▶ Dataset excerpts:
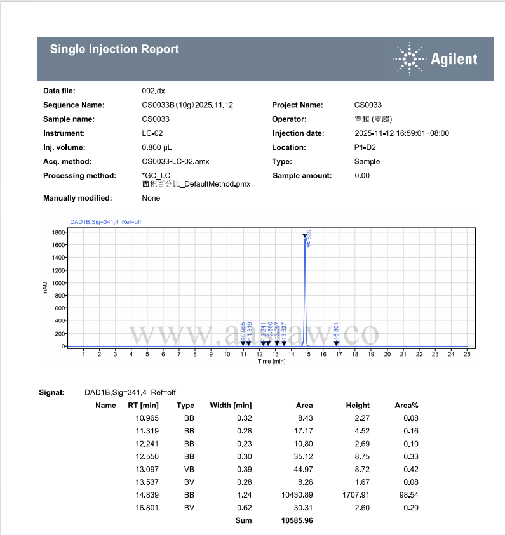The width and height of the screenshot is (505, 535).
Task: Select the data file name 002.dx
Action: [x=153, y=91]
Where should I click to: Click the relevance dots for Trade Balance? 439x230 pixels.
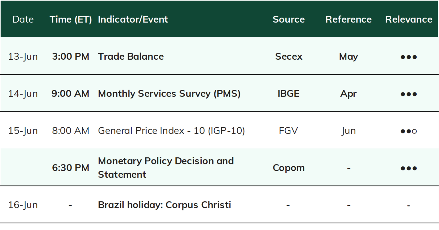[409, 57]

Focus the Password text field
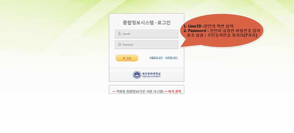point(146,45)
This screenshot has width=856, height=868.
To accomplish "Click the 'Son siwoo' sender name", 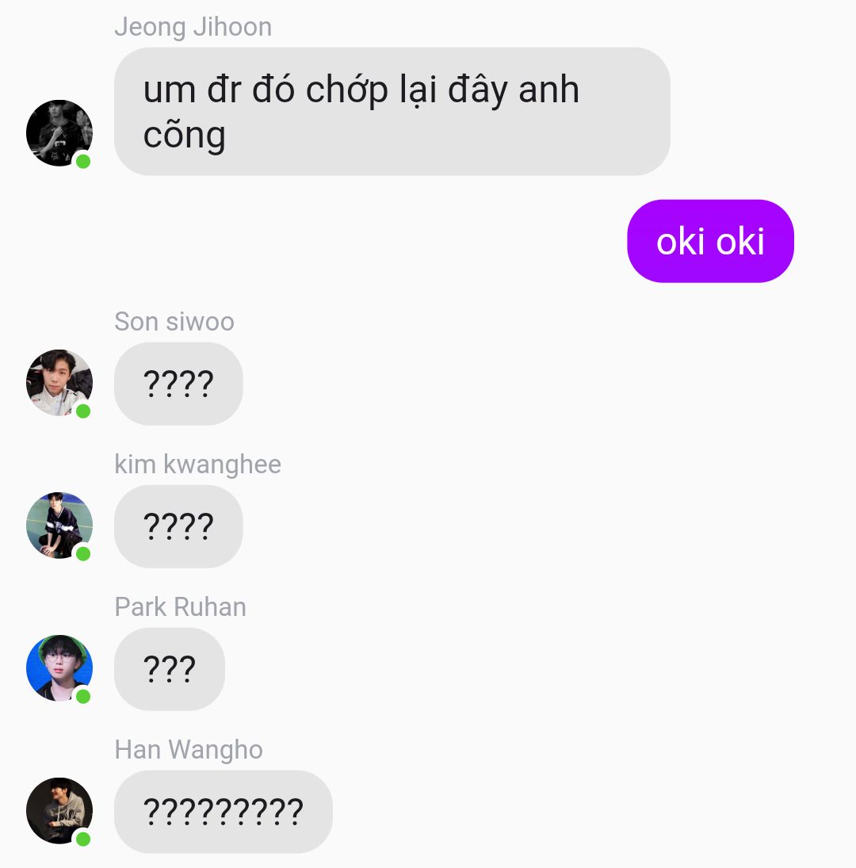I will tap(174, 322).
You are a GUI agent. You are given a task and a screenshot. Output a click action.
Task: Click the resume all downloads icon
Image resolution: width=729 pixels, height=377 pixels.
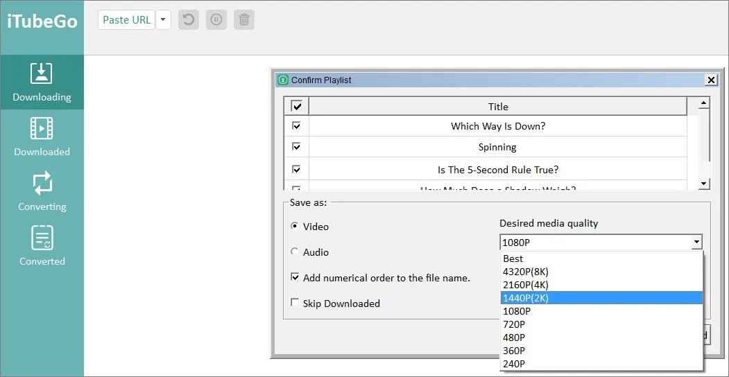189,19
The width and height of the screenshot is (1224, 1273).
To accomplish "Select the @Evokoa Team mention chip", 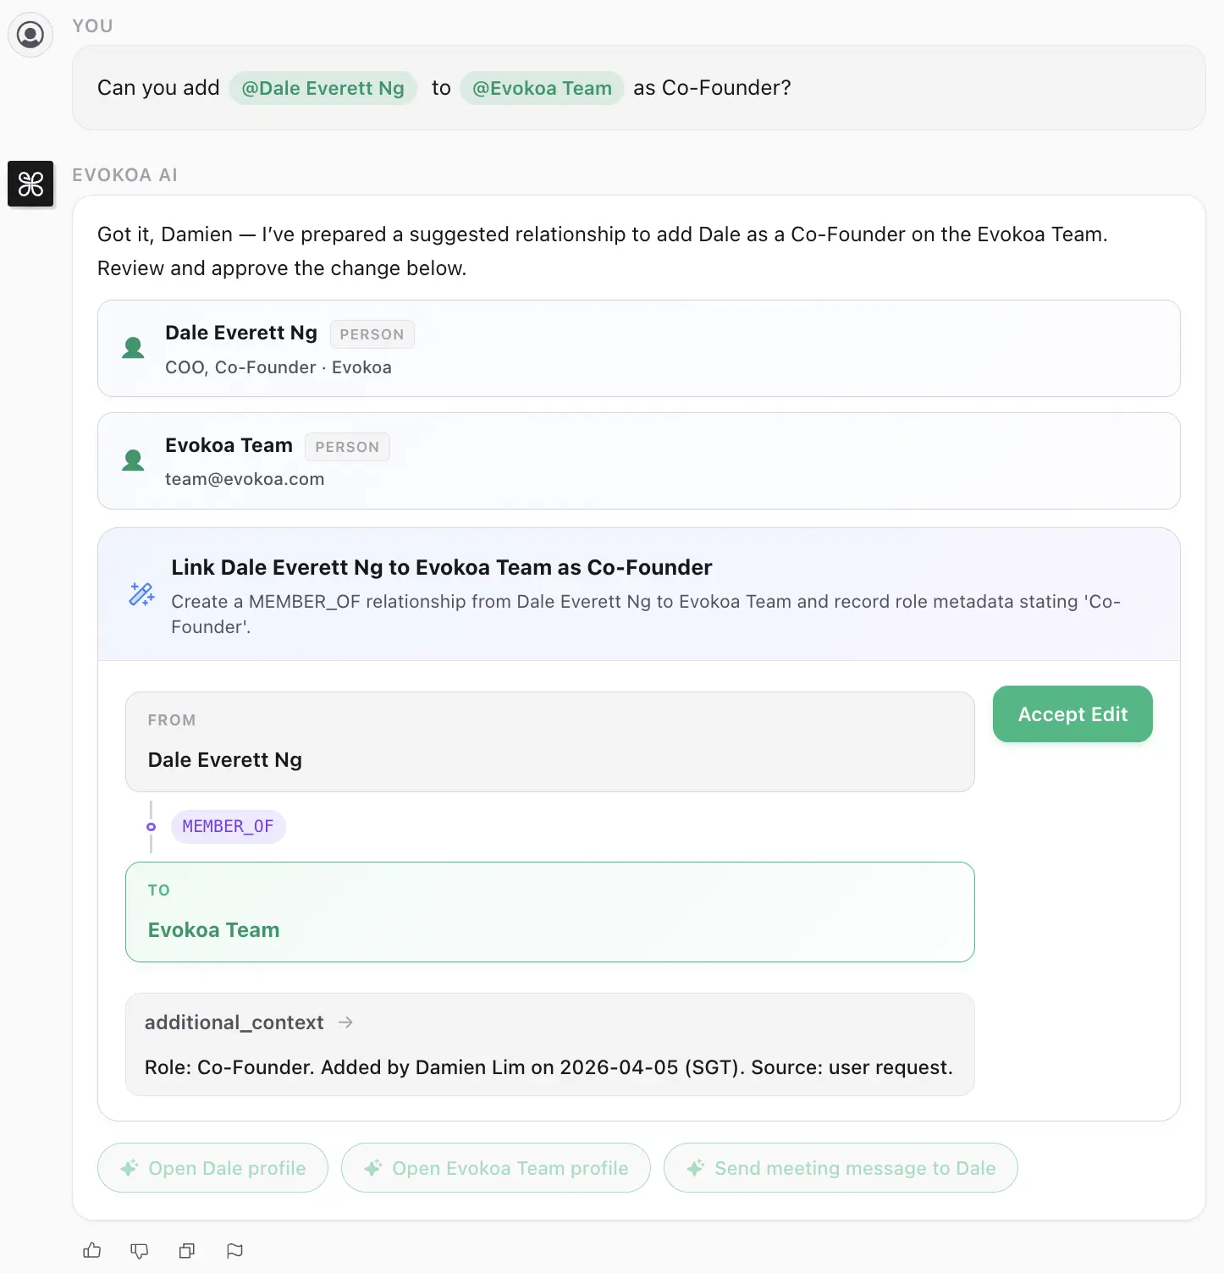I will [x=542, y=87].
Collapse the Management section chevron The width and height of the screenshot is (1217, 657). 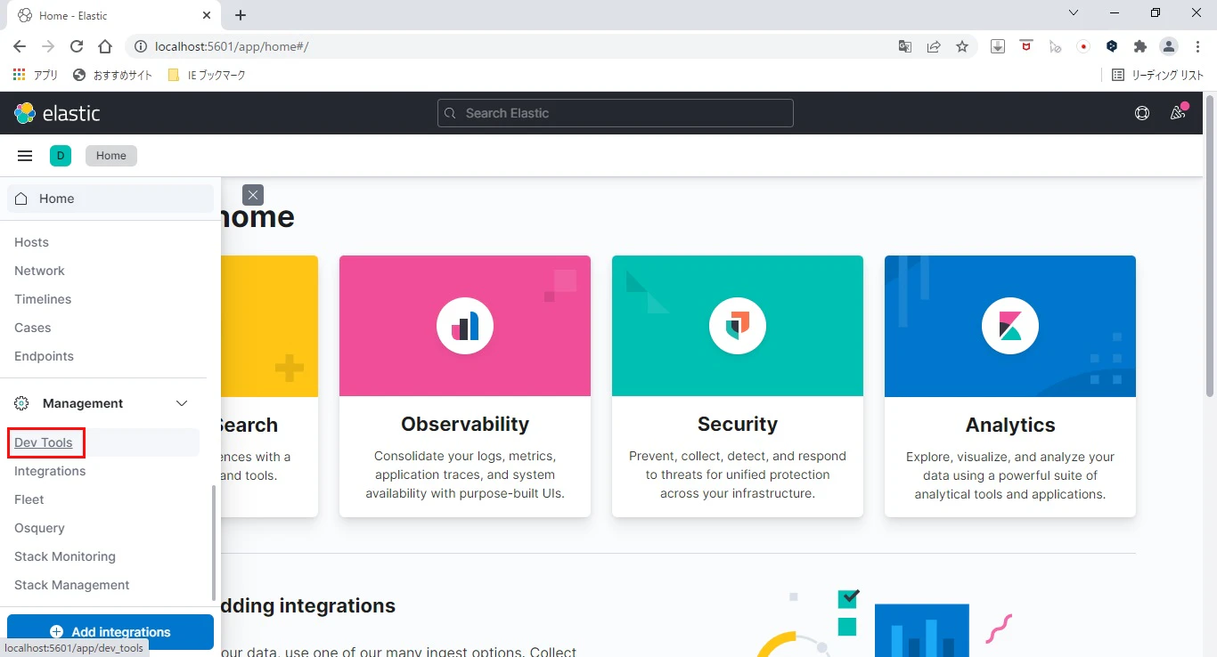(182, 403)
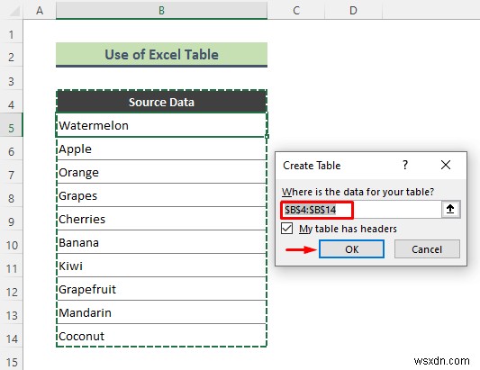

▶ What the exercise asks: An exact copy of the lines above from the one with "You are a GUI" up to and including the one with "The width and height of the screenshot is (1224, 1273)." is required; reproduce only those lines, omitting all pictures.

▶ The answer:
You are a GUI agent. You are given a task and a screenshot. Output a click action.
Task: Click the resume all downloads icon
Image resolution: width=729 pixels, height=377 pixels.
189,19
The width and height of the screenshot is (1224, 1273).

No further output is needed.